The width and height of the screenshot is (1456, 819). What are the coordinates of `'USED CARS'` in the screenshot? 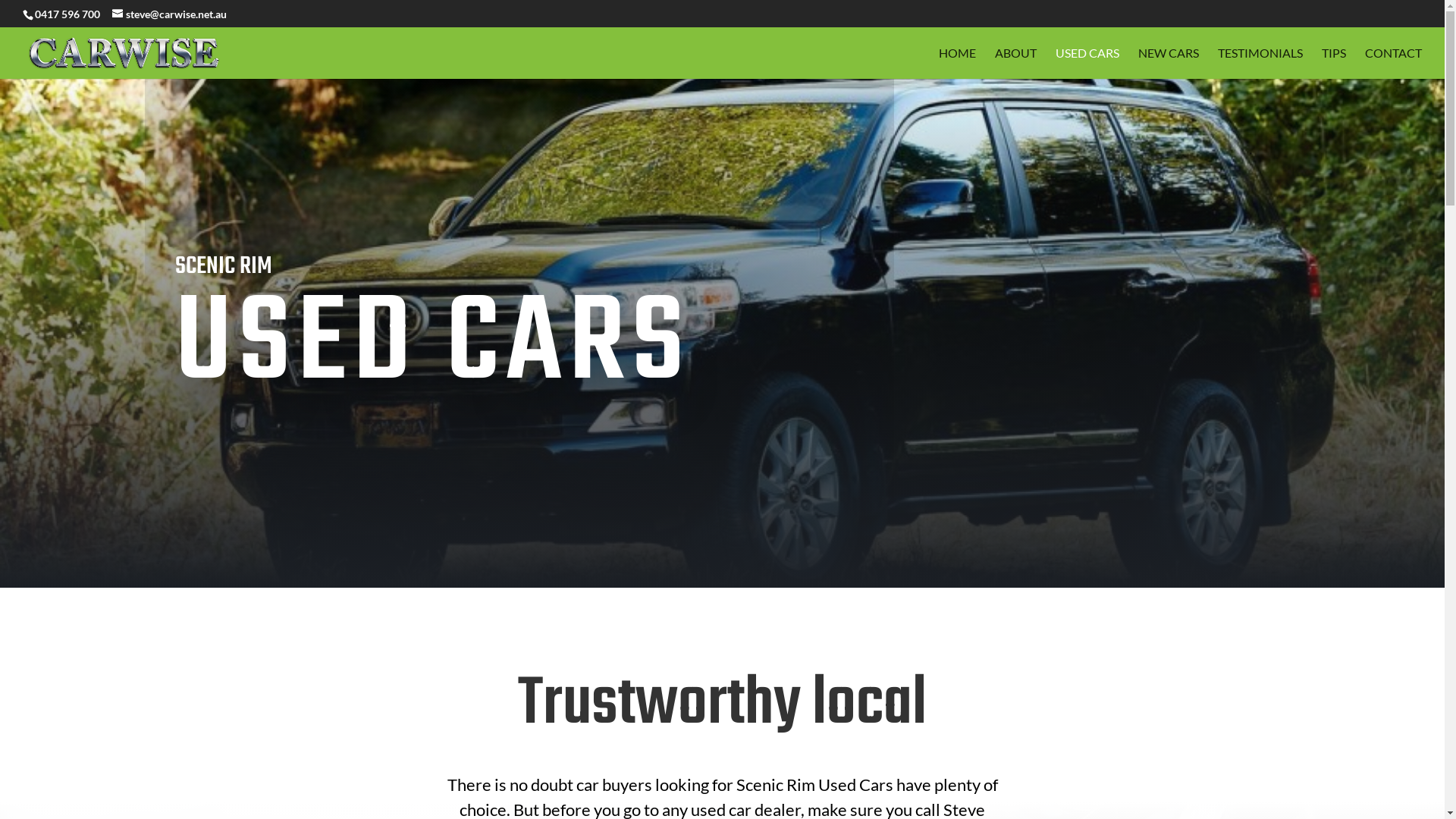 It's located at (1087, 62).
...
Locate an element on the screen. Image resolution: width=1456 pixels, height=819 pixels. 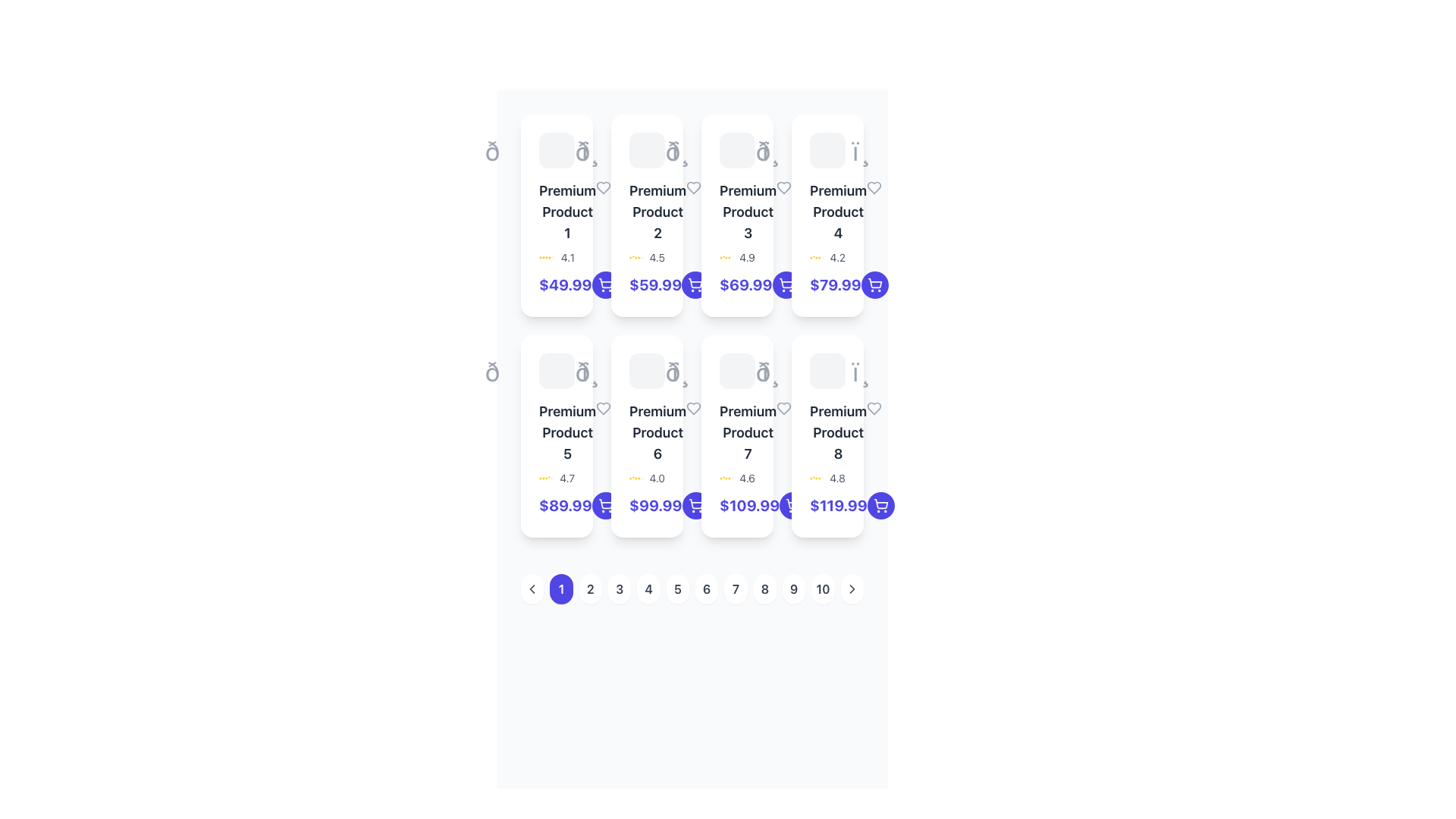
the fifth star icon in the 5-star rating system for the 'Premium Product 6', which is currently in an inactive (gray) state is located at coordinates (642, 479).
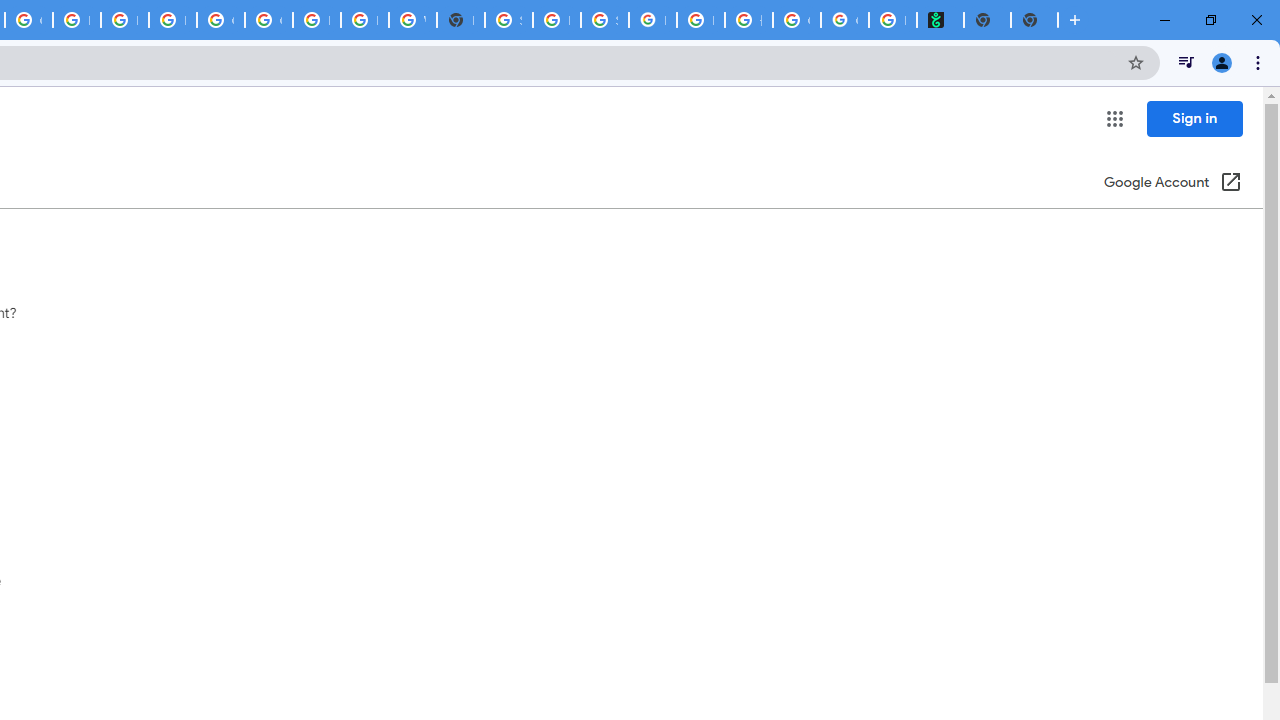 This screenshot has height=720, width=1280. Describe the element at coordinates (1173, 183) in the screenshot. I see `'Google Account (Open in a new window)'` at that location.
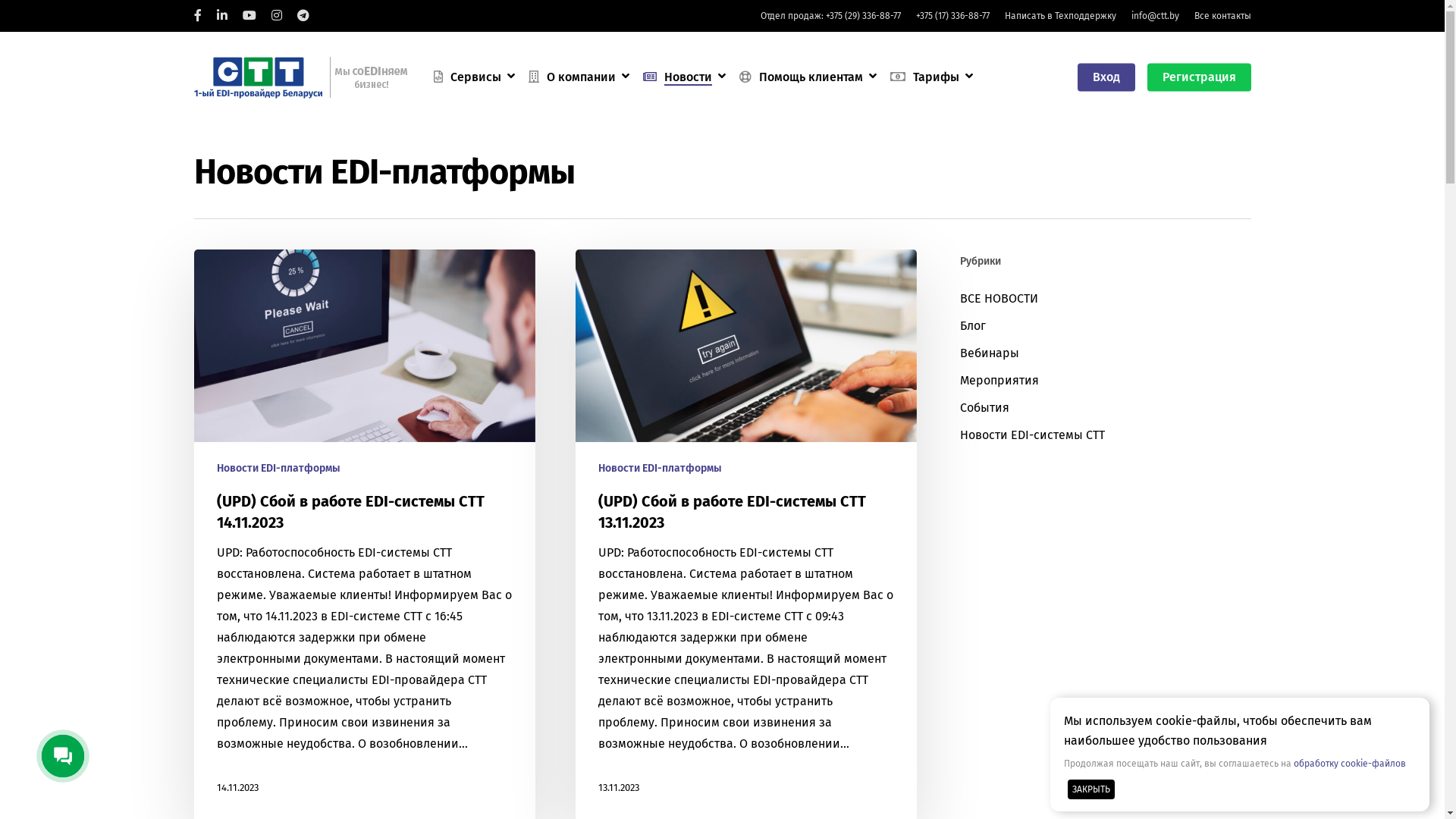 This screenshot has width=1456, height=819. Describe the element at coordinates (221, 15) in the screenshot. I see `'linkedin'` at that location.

WRITTEN PROBLEM
Update the data above, everything from the line containing "Locate an element" down to the line containing "This screenshot has height=720, width=1280.", by replacing "pixels" with "px" and changing nothing else. Omit the pictures from your answer.

THE OUTPUT
Locate an element on the screen. Image resolution: width=1456 px, height=819 px. 
the fifth star icon in the 5-star rating system for the 'Premium Product 6', which is currently in an inactive (gray) state is located at coordinates (642, 479).
 This screenshot has height=720, width=1280. Describe the element at coordinates (1173, 183) in the screenshot. I see `'Google Account (Open in a new window)'` at that location.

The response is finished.